++++ The records
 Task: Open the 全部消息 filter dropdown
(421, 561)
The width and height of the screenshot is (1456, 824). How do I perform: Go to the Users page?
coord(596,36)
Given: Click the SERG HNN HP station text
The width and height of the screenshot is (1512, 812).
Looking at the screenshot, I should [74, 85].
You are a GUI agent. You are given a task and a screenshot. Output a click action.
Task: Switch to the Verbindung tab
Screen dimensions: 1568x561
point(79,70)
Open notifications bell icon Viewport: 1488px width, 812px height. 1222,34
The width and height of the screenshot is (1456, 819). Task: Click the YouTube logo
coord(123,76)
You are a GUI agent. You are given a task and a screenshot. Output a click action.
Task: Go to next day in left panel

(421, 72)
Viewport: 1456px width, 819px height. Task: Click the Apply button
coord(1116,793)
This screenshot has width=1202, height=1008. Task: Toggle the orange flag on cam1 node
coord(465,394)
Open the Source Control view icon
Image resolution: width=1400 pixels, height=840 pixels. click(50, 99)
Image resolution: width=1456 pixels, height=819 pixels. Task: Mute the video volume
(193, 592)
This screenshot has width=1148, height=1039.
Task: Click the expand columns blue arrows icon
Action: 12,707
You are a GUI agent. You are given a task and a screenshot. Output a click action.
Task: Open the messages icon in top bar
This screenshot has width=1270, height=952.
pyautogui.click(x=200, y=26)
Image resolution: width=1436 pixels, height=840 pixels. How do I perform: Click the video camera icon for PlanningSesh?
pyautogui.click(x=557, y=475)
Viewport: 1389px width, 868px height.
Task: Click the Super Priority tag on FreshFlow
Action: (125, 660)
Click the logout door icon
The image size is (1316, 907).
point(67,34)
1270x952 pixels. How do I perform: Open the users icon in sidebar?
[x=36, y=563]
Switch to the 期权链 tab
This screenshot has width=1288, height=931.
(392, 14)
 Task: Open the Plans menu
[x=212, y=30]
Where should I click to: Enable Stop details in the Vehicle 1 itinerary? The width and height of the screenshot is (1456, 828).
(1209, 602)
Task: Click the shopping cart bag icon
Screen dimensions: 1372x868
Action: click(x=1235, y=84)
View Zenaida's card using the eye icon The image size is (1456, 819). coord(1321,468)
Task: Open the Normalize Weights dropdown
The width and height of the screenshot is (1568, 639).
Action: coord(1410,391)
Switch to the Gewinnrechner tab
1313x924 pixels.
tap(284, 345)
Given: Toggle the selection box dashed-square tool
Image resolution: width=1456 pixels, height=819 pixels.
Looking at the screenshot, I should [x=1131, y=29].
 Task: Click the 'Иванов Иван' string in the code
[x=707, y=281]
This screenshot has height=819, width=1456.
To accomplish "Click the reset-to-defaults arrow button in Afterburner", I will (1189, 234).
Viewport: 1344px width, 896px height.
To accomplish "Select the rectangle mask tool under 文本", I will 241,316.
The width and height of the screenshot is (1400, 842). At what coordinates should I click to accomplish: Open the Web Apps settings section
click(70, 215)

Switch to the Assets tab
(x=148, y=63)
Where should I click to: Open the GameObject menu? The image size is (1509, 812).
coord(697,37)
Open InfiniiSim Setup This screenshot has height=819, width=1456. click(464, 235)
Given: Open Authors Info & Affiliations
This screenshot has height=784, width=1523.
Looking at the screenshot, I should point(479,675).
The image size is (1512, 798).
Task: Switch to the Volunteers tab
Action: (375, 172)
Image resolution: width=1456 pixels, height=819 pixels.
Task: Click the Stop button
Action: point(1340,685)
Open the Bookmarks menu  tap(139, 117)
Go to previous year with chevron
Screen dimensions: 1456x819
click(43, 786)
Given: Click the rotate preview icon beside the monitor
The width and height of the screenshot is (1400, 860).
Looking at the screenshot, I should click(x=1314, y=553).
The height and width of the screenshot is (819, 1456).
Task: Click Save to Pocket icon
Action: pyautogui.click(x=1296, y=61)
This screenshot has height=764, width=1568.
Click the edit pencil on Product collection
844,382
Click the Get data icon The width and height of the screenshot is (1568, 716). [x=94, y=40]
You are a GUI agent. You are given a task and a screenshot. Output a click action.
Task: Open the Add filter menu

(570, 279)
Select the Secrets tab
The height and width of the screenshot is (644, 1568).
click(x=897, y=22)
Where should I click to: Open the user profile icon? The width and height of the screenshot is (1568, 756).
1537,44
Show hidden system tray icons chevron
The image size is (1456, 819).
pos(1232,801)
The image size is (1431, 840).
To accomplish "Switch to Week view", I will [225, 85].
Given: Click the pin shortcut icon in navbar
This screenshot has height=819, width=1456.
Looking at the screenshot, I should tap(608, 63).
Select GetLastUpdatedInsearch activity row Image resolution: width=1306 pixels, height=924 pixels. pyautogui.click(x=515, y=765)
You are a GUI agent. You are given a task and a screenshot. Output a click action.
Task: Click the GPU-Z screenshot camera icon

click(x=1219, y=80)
++++++++
#### What to work on
Would you please copy out every line of the data exactly?

#### Reply
 Task: Open the 全部消息 filter dropdown
(421, 561)
The width and height of the screenshot is (1456, 824). How do I perform: Go to the Users page?
coord(596,36)
Given: Click the SERG HNN HP station text
The width and height of the screenshot is (1512, 812).
Looking at the screenshot, I should [74, 85].
You are a GUI agent. You are given a task and a screenshot. Output a click action.
Task: Switch to the Verbindung tab
Screen dimensions: 1568x561
point(79,70)
Open notifications bell icon Viewport: 1488px width, 812px height. 1222,34
The width and height of the screenshot is (1456, 819). Task: Click the YouTube logo
coord(123,76)
You are a GUI agent. You are given a task and a screenshot. Output a click action.
Task: Go to next day in left panel

(421, 72)
Viewport: 1456px width, 819px height. Task: Click the Apply button
coord(1116,793)
This screenshot has width=1202, height=1008. Task: Toggle the orange flag on cam1 node
coord(465,394)
Open the Source Control view icon
Image resolution: width=1400 pixels, height=840 pixels. click(50, 99)
Image resolution: width=1456 pixels, height=819 pixels. Task: Mute the video volume
(193, 592)
This screenshot has width=1148, height=1039.
Task: Click the expand columns blue arrows icon
Action: 12,707
You are a GUI agent. You are given a task and a screenshot. Output a click action.
Task: Open the messages icon in top bar
This screenshot has width=1270, height=952.
pyautogui.click(x=200, y=26)
Image resolution: width=1436 pixels, height=840 pixels. How do I perform: Click the video camera icon for PlanningSesh?
pyautogui.click(x=557, y=475)
Viewport: 1389px width, 868px height.
Task: Click the Super Priority tag on FreshFlow
Action: (125, 660)
Click the logout door icon
The image size is (1316, 907).
point(67,34)
1270x952 pixels. How do I perform: Open the users icon in sidebar?
[x=36, y=563]
Switch to the 期权链 tab
This screenshot has width=1288, height=931.
(392, 14)
 Task: Open the Plans menu
[x=212, y=30]
Where should I click to: Enable Stop details in the Vehicle 1 itinerary? The width and height of the screenshot is (1456, 828).
(1209, 602)
Task: Click the shopping cart bag icon
Screen dimensions: 1372x868
Action: click(x=1235, y=84)
View Zenaida's card using the eye icon The image size is (1456, 819). coord(1321,468)
Task: Open the Normalize Weights dropdown
The width and height of the screenshot is (1568, 639).
Action: coord(1410,391)
Switch to the Gewinnrechner tab
1313x924 pixels.
tap(284, 345)
Given: Toggle the selection box dashed-square tool
Image resolution: width=1456 pixels, height=819 pixels.
Looking at the screenshot, I should [x=1131, y=29].
 Task: Click the 'Иванов Иван' string in the code
[x=707, y=281]
This screenshot has height=819, width=1456.
To accomplish "Click the reset-to-defaults arrow button in Afterburner", I will (1189, 234).
Viewport: 1344px width, 896px height.
To accomplish "Select the rectangle mask tool under 文本", I will 241,316.
The width and height of the screenshot is (1400, 842). At what coordinates should I click to accomplish: Open the Web Apps settings section
click(70, 215)

Switch to the Assets tab
(x=148, y=63)
Where should I click to: Open the GameObject menu? The image size is (1509, 812).
coord(697,37)
Open InfiniiSim Setup This screenshot has height=819, width=1456. click(464, 235)
Given: Open Authors Info & Affiliations
This screenshot has height=784, width=1523.
Looking at the screenshot, I should point(479,675).
The image size is (1512, 798).
Task: Switch to the Volunteers tab
Action: (375, 172)
Image resolution: width=1456 pixels, height=819 pixels.
Task: Click the Stop button
Action: point(1340,685)
Open the Bookmarks menu  tap(139, 117)
Go to previous year with chevron
Screen dimensions: 1456x819
click(43, 786)
Given: Click the rotate preview icon beside the monitor
The width and height of the screenshot is (1400, 860).
Looking at the screenshot, I should click(x=1314, y=553).
The height and width of the screenshot is (819, 1456).
Task: Click Save to Pocket icon
Action: pyautogui.click(x=1296, y=61)
This screenshot has height=764, width=1568.
Click the edit pencil on Product collection
844,382
Click the Get data icon The width and height of the screenshot is (1568, 716). [x=94, y=40]
You are a GUI agent. You are given a task and a screenshot. Output a click action.
Task: Open the Add filter menu

(570, 279)
Select the Secrets tab
The height and width of the screenshot is (644, 1568).
click(x=897, y=22)
Where should I click to: Open the user profile icon? The width and height of the screenshot is (1568, 756).
1537,44
Show hidden system tray icons chevron
The image size is (1456, 819).
pos(1232,801)
The image size is (1431, 840).
To accomplish "Switch to Week view", I will [225, 85].
Given: Click the pin shortcut icon in navbar
This screenshot has height=819, width=1456.
Looking at the screenshot, I should tap(608, 63).
Select GetLastUpdatedInsearch activity row Image resolution: width=1306 pixels, height=924 pixels. pyautogui.click(x=515, y=765)
You are a GUI agent. You are given a task and a screenshot. Output a click action.
Task: Click the GPU-Z screenshot camera icon

click(x=1219, y=80)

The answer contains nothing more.